----- Data listing

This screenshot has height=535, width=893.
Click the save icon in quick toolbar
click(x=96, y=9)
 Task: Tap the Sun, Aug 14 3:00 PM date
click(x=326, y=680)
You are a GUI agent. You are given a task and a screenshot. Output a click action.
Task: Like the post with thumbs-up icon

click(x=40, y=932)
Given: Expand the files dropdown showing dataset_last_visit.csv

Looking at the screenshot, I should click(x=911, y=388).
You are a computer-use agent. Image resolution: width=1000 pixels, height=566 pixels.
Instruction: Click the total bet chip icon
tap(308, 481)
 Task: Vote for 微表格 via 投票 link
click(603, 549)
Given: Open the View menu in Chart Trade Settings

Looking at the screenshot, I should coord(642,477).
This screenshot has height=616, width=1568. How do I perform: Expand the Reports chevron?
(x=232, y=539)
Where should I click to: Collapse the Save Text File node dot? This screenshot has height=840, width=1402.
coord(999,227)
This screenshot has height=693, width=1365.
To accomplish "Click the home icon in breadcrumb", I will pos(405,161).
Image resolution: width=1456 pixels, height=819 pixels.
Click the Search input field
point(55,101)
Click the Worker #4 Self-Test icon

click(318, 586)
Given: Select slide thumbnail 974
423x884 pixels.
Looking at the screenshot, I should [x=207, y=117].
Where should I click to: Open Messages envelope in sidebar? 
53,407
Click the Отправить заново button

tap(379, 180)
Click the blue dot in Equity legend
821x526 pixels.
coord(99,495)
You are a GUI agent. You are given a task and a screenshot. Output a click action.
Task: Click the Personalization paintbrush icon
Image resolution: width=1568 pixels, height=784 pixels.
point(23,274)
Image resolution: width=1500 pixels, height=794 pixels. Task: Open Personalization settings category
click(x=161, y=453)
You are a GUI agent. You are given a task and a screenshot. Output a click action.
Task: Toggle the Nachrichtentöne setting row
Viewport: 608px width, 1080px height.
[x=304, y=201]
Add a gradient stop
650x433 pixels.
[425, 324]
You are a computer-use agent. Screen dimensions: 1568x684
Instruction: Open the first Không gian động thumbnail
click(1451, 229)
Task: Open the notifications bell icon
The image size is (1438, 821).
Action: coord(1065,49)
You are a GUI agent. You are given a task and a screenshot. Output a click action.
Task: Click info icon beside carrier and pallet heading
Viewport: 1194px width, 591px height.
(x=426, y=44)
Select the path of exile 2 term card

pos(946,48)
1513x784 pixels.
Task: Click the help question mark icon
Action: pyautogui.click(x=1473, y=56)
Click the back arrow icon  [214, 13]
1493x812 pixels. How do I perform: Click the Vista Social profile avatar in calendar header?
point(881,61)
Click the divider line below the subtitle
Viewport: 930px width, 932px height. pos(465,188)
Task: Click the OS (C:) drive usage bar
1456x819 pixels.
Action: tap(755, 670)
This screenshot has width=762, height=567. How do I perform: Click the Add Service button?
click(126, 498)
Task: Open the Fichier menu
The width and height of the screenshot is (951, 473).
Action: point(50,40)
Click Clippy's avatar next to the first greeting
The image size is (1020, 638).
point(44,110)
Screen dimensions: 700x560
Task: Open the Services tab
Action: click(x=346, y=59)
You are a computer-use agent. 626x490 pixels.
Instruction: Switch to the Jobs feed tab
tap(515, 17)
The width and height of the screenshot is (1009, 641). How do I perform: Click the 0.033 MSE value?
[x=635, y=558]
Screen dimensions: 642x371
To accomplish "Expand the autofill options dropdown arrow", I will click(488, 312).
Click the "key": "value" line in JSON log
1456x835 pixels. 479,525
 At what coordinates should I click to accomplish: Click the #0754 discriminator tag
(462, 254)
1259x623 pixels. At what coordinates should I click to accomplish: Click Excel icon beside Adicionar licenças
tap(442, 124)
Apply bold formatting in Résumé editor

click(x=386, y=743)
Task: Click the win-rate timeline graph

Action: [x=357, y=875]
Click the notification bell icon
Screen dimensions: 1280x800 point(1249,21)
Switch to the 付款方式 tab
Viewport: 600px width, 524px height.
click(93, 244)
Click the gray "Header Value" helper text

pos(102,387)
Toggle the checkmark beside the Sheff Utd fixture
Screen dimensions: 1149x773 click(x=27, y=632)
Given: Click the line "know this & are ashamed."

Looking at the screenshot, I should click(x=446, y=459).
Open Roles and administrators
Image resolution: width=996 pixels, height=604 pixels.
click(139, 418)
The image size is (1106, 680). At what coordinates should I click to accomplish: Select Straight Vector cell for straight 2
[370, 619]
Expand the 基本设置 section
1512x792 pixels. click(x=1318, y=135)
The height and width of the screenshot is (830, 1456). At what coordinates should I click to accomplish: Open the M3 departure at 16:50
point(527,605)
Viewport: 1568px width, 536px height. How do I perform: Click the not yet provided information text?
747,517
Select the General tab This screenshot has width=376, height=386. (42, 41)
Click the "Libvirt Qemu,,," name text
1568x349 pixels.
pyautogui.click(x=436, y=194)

----------

Directions for this task: Rewrite all the records above, replacing every "Image resolution" with "Screen size" and leaving everything else unchanged.

The answer:
This screenshot has height=535, width=893.
Click the save icon in quick toolbar
click(x=96, y=9)
 Task: Tap the Sun, Aug 14 3:00 PM date
click(x=326, y=680)
You are a GUI agent. You are given a task and a screenshot. Output a click action.
Task: Like the post with thumbs-up icon

click(x=40, y=932)
Given: Expand the files dropdown showing dataset_last_visit.csv

Looking at the screenshot, I should click(x=911, y=388).
You are a computer-use agent. Screen size: width=1000 pixels, height=566 pixels.
Instruction: Click the total bet chip icon
tap(308, 481)
 Task: Vote for 微表格 via 投票 link
click(603, 549)
Given: Open the View menu in Chart Trade Settings

Looking at the screenshot, I should coord(642,477).
This screenshot has height=616, width=1568. How do I perform: Expand the Reports chevron?
(x=232, y=539)
Where should I click to: Collapse the Save Text File node dot? This screenshot has height=840, width=1402.
coord(999,227)
This screenshot has height=693, width=1365.
To accomplish "Click the home icon in breadcrumb", I will pos(405,161).
Screen size: width=1456 pixels, height=819 pixels.
Click the Search input field
point(55,101)
Click the Worker #4 Self-Test icon

click(318, 586)
Given: Select slide thumbnail 974
423x884 pixels.
Looking at the screenshot, I should [x=207, y=117].
Where should I click to: Open Messages envelope in sidebar? 
53,407
Click the Отправить заново button

tap(379, 180)
Click the blue dot in Equity legend
821x526 pixels.
coord(99,495)
You are a GUI agent. You are given a task and a screenshot. Output a click action.
Task: Click the Personalization paintbrush icon
Screen size: width=1568 pixels, height=784 pixels.
point(23,274)
Screen size: width=1500 pixels, height=794 pixels. Task: Open Personalization settings category
click(x=161, y=453)
You are a GUI agent. You are given a task and a screenshot. Output a click action.
Task: Toggle the Nachrichtentöne setting row
Viewport: 608px width, 1080px height.
[x=304, y=201]
Add a gradient stop
650x433 pixels.
[425, 324]
You are a computer-use agent. Screen dimensions: 1568x684
Instruction: Open the first Không gian động thumbnail
click(1451, 229)
Task: Open the notifications bell icon
The image size is (1438, 821).
Action: coord(1065,49)
You are a GUI agent. You are given a task and a screenshot. Output a click action.
Task: Click info icon beside carrier and pallet heading
Viewport: 1194px width, 591px height.
(x=426, y=44)
Select the path of exile 2 term card

pos(946,48)
1513x784 pixels.
Task: Click the help question mark icon
Action: pyautogui.click(x=1473, y=56)
Click the back arrow icon  [214, 13]
1493x812 pixels. How do I perform: Click the Vista Social profile avatar in calendar header?
point(881,61)
Click the divider line below the subtitle
Viewport: 930px width, 932px height. pos(465,188)
Task: Click the OS (C:) drive usage bar
1456x819 pixels.
Action: tap(755, 670)
This screenshot has width=762, height=567. How do I perform: Click the Add Service button?
click(126, 498)
Task: Open the Fichier menu
The width and height of the screenshot is (951, 473).
Action: point(50,40)
Click Clippy's avatar next to the first greeting
The image size is (1020, 638).
point(44,110)
Screen dimensions: 700x560
Task: Open the Services tab
Action: click(x=346, y=59)
You are a computer-use agent. 626x490 pixels.
Instruction: Switch to the Jobs feed tab
tap(515, 17)
The width and height of the screenshot is (1009, 641). How do I perform: Click the 0.033 MSE value?
[x=635, y=558]
Screen dimensions: 642x371
To accomplish "Expand the autofill options dropdown arrow", I will click(488, 312).
Click the "key": "value" line in JSON log
1456x835 pixels. 479,525
 At what coordinates should I click to accomplish: Click the #0754 discriminator tag
(462, 254)
1259x623 pixels. At what coordinates should I click to accomplish: Click Excel icon beside Adicionar licenças
tap(442, 124)
Apply bold formatting in Résumé editor

click(x=386, y=743)
Task: Click the win-rate timeline graph

Action: [x=357, y=875]
Click the notification bell icon
Screen dimensions: 1280x800 point(1249,21)
Switch to the 付款方式 tab
Viewport: 600px width, 524px height.
click(93, 244)
Click the gray "Header Value" helper text

pos(102,387)
Toggle the checkmark beside the Sheff Utd fixture
Screen dimensions: 1149x773 click(x=27, y=632)
Given: Click the line "know this & are ashamed."

Looking at the screenshot, I should click(x=446, y=459).
Open Roles and administrators
Screen size: width=996 pixels, height=604 pixels.
click(139, 418)
The image size is (1106, 680). At what coordinates should I click to accomplish: Select Straight Vector cell for straight 2
[370, 619]
Expand the 基本设置 section
1512x792 pixels. click(x=1318, y=135)
The height and width of the screenshot is (830, 1456). At what coordinates should I click to accomplish: Open the M3 departure at 16:50
point(527,605)
Viewport: 1568px width, 536px height. How do I perform: Click the not yet provided information text?
747,517
Select the General tab This screenshot has width=376, height=386. (42, 41)
Click the "Libvirt Qemu,,," name text
1568x349 pixels.
pyautogui.click(x=436, y=194)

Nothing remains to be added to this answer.